Task goal:
Your answer must be an exact copy of the entries below, with every picture removed.

Source information:

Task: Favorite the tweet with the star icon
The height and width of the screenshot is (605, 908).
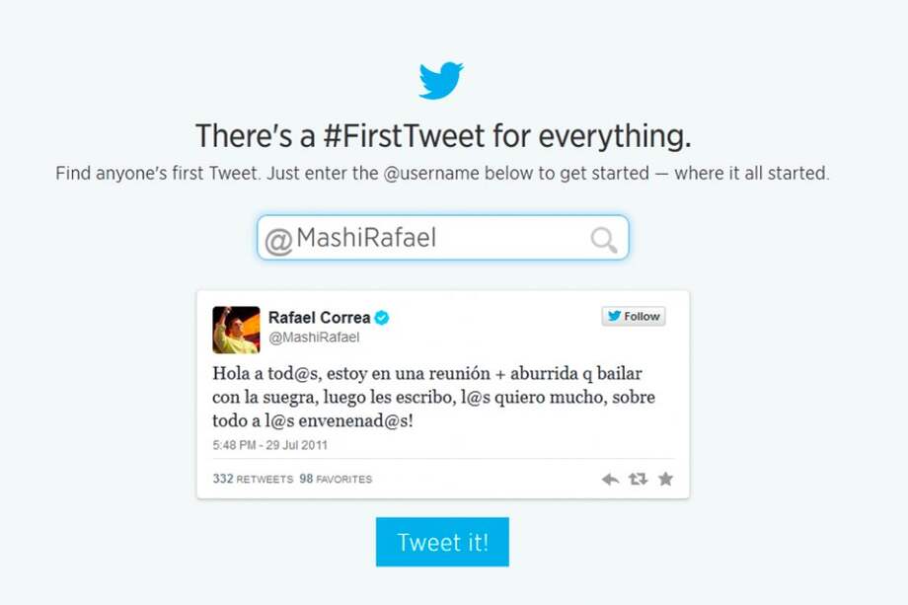Action: click(x=665, y=479)
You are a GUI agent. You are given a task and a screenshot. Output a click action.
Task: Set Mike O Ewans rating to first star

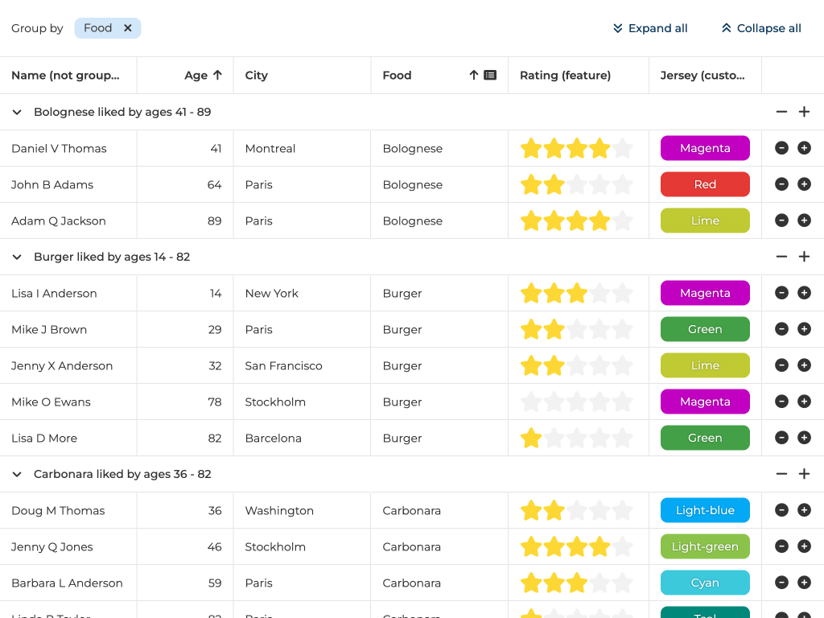531,402
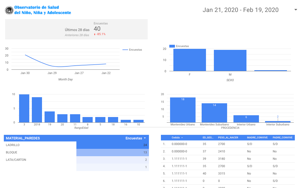Viewport: 304px width, 188px height.
Task: Click the MADRE_CONVIVE column header
Action: tap(257, 138)
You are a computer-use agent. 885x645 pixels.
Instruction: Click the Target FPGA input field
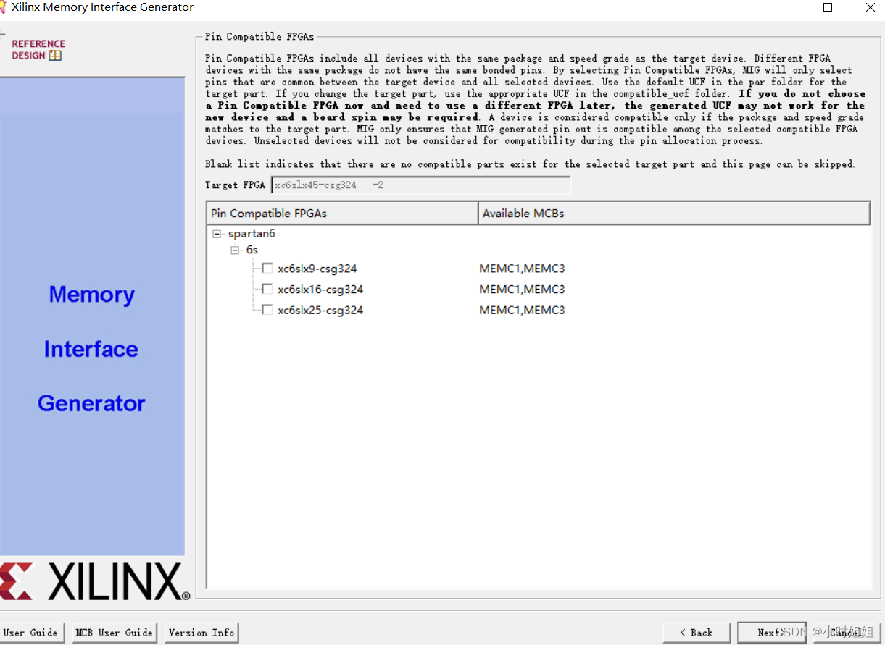(x=420, y=185)
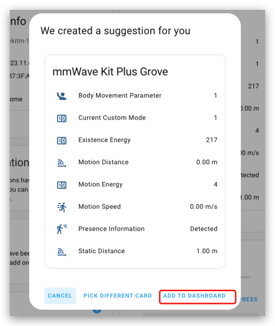Click the Presence Information Detected state
The height and width of the screenshot is (326, 275).
(204, 229)
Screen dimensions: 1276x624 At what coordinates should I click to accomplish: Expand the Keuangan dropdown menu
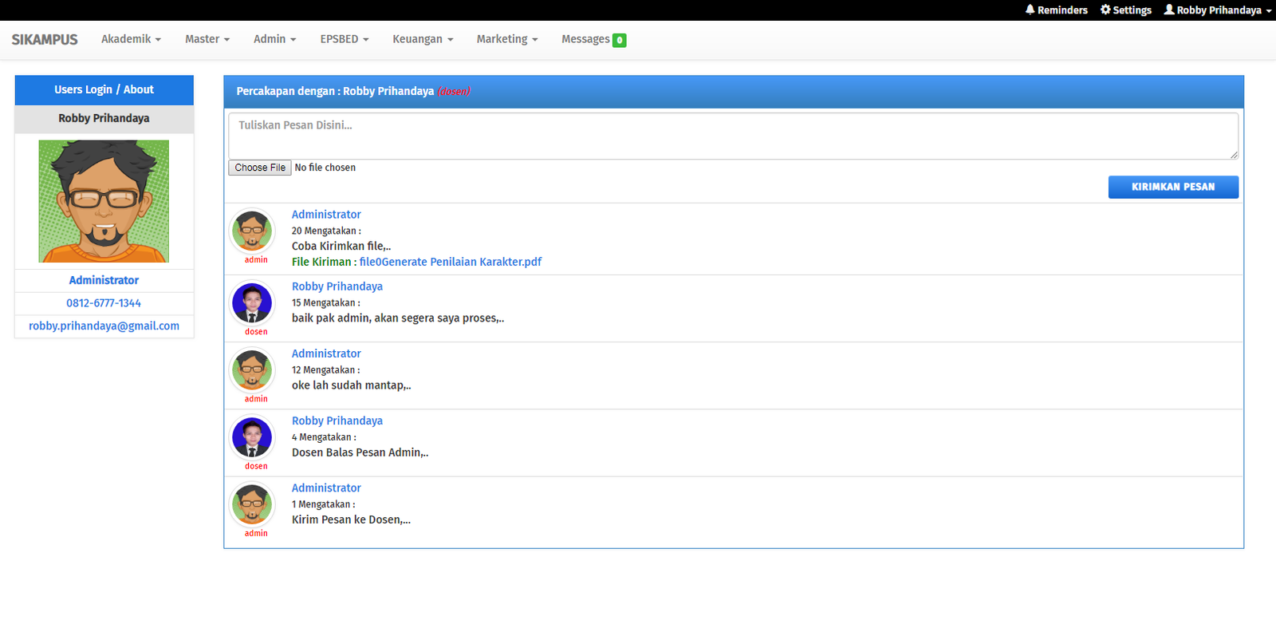[422, 39]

The answer:
Task: Favorite the tweet with the star icon
The height and width of the screenshot is (605, 908).
Action: click(x=665, y=479)
You are a GUI agent. You are given a task and a screenshot. Output a click action.
Task: Set Mike O Ewans rating to first star

531,402
Viewport: 304px width, 188px height.
Task: Click the MADRE_CONVIVE column header
Action: tap(257, 138)
You are a computer-use agent. 885x645 pixels.
Instruction: Click the Target FPGA input field
(x=420, y=185)
Click the Presence Information Detected state
The height and width of the screenshot is (326, 275).
(204, 229)
Screen dimensions: 1276x624 At what coordinates should I click to accomplish: Expand the Keuangan dropdown menu
[422, 39]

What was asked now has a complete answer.